Once again, my sincere apologies to the teachers and staff at Travis Elementary. I promise from now on to monitor what my kids are wearing! I had no idea (my son) wore this to school!!

Just to clarify, I would never let my kid wear something like this. A friend had given me some hand me down clothes for (my son). I haven’t had the chance to completely go through them. I will tonight though!!

Through my embarrassment, I did lmao!!

Golden Arches that won't get a child in trouble

This isn’t the image McCullar posted…

Her post has been viewed over 100,000 times. Because of her over 100,000 people have now seen McCullar’s little boy wearing a sexist and offensive image on his young self.

Question: If she would “never let her kid wear kid wear something like this” why did she let her kid wear something like this…and then post it online for 100,000+ people to see? 

Answer: Cognitive dissonance: the state of having inconsistent thoughts, beliefs, or attitudes, especially as relating to behavioral decisions and attitude change.

McCullar is “laughing her a#*! off” but really she should be weeping. The unflattering image of her son, that she finds so hilarious, will be circulating in cyberspace forever. This is the image that she wants to surface when future colleges and employers are researching his name. If it weren’t she never would have posted it. Why doesn’t she understand the power of social media?

Most parents want their children to be seen in a positive light: playing sports, sitting at the piano, holding up a wonderful report card or hugging a puppy. Not MCCullar, she wants the world to see her little boy wearing a t-shirt with the image of a women’s legs spread wide and the caption, “I’m Loving It” emblazoned across his chest.
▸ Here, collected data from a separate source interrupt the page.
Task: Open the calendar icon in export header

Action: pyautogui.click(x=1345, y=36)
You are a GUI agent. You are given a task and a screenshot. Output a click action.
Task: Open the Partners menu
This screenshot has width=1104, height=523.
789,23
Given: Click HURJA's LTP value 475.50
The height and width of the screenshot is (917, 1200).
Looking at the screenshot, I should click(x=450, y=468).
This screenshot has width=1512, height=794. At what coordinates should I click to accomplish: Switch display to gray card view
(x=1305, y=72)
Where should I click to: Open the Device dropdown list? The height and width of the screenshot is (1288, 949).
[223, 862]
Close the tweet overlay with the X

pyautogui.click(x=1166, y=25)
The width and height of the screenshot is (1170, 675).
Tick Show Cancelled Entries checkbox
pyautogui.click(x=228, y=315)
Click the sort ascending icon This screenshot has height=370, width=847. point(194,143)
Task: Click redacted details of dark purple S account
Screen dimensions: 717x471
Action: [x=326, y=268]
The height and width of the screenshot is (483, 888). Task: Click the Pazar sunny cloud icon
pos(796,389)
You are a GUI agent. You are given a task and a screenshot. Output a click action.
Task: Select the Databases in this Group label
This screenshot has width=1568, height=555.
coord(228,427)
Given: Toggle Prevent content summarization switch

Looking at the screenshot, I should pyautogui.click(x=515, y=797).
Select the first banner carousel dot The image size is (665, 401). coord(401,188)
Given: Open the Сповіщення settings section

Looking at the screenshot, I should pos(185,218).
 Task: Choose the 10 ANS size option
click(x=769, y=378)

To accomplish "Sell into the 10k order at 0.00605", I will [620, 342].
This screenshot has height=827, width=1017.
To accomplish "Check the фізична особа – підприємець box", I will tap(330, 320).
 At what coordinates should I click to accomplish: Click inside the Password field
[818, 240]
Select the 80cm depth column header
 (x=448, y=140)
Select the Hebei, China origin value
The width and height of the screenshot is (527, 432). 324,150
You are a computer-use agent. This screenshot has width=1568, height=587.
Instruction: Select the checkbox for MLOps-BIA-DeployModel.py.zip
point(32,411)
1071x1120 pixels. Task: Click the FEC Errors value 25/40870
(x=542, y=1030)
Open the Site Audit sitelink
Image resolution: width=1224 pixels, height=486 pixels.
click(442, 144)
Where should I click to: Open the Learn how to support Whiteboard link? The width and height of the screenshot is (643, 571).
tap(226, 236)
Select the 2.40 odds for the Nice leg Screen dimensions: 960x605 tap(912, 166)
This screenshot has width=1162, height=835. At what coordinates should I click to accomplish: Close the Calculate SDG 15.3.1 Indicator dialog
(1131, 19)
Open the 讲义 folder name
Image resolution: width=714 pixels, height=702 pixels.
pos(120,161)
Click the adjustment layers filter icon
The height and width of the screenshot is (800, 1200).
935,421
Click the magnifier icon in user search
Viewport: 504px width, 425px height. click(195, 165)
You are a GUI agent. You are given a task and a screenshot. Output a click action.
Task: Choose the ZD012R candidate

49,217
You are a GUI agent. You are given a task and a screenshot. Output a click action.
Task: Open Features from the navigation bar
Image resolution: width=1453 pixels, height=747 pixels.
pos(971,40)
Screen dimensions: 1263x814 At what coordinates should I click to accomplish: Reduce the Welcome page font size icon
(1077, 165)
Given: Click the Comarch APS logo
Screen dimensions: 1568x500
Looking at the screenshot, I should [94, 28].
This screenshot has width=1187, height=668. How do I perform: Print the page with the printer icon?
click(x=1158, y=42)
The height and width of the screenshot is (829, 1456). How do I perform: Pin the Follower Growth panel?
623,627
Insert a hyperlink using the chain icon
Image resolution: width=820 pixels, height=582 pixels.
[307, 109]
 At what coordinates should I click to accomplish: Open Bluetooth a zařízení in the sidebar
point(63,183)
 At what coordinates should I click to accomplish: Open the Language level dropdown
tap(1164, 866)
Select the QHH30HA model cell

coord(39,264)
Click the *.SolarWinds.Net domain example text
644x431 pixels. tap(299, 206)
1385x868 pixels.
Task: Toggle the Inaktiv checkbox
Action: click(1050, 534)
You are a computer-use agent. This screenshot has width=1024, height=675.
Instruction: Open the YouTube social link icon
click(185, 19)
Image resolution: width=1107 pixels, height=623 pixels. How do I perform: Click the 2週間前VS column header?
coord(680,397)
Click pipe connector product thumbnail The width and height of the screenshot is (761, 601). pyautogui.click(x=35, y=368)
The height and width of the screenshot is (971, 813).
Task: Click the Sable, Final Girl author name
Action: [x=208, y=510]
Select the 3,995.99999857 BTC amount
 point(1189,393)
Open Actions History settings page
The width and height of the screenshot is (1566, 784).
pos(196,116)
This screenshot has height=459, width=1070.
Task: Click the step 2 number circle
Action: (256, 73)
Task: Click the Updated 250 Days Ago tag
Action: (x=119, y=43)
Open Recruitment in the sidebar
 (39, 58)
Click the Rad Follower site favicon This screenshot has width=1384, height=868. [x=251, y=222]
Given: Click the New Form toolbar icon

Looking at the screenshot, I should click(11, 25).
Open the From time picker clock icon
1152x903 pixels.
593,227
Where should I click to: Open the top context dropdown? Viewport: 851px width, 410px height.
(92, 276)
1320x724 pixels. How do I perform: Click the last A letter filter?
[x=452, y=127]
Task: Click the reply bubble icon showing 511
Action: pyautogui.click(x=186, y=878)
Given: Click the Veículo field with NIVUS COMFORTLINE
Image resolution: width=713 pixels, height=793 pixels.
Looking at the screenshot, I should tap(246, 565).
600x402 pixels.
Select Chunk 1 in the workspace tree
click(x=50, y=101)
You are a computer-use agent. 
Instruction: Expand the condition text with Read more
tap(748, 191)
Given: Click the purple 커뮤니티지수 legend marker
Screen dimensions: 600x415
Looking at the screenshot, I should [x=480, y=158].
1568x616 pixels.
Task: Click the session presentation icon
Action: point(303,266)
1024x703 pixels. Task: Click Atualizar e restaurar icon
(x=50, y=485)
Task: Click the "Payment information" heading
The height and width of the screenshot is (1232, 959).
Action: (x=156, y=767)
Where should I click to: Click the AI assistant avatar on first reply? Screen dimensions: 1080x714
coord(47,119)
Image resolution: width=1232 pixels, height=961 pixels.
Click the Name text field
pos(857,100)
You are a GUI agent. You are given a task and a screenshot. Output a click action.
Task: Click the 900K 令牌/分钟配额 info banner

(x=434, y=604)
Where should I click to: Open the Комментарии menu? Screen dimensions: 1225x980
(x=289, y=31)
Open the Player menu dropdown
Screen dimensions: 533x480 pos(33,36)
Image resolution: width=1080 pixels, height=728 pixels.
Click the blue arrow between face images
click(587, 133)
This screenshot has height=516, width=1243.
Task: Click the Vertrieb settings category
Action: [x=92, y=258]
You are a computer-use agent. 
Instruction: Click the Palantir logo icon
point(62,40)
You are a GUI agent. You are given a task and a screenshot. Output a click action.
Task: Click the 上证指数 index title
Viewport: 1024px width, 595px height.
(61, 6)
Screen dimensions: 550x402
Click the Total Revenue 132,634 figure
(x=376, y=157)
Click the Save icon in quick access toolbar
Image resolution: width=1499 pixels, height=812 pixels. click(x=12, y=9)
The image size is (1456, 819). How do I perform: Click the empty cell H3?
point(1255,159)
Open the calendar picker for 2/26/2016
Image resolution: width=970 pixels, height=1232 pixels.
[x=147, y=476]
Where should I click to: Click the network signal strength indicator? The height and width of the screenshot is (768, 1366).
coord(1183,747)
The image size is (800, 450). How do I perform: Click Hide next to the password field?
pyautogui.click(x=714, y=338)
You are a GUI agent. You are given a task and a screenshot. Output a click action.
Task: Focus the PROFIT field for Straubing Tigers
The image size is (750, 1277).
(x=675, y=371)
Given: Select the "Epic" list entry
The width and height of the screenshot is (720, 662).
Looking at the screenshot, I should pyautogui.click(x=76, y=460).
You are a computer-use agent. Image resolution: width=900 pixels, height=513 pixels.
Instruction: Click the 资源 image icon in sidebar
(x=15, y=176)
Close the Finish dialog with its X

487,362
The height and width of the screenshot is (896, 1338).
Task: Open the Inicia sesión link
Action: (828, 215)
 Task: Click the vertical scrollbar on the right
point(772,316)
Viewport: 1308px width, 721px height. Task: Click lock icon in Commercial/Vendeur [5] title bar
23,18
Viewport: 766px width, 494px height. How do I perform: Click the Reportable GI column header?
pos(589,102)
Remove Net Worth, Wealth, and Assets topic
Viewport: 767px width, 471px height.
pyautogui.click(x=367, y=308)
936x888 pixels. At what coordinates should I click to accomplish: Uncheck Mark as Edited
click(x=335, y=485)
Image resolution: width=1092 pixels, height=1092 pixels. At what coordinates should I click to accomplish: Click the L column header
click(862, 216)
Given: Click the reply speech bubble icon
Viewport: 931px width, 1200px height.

If she thought the situation was so funny, why didn’t she put the shirt on and post herself in it? She could have told the story and said that she is wearing the impolite shirt he wore to school. You know why she didn’t do that? Because she would never be caught in public wearing that shirt. McCullar had a laugh at her 10-year-old’s expensive.

What about her son? What say did he have? What ten-year-old could possibly understand the sexual message of that tee-shirt or the social ramifications of posting his image online?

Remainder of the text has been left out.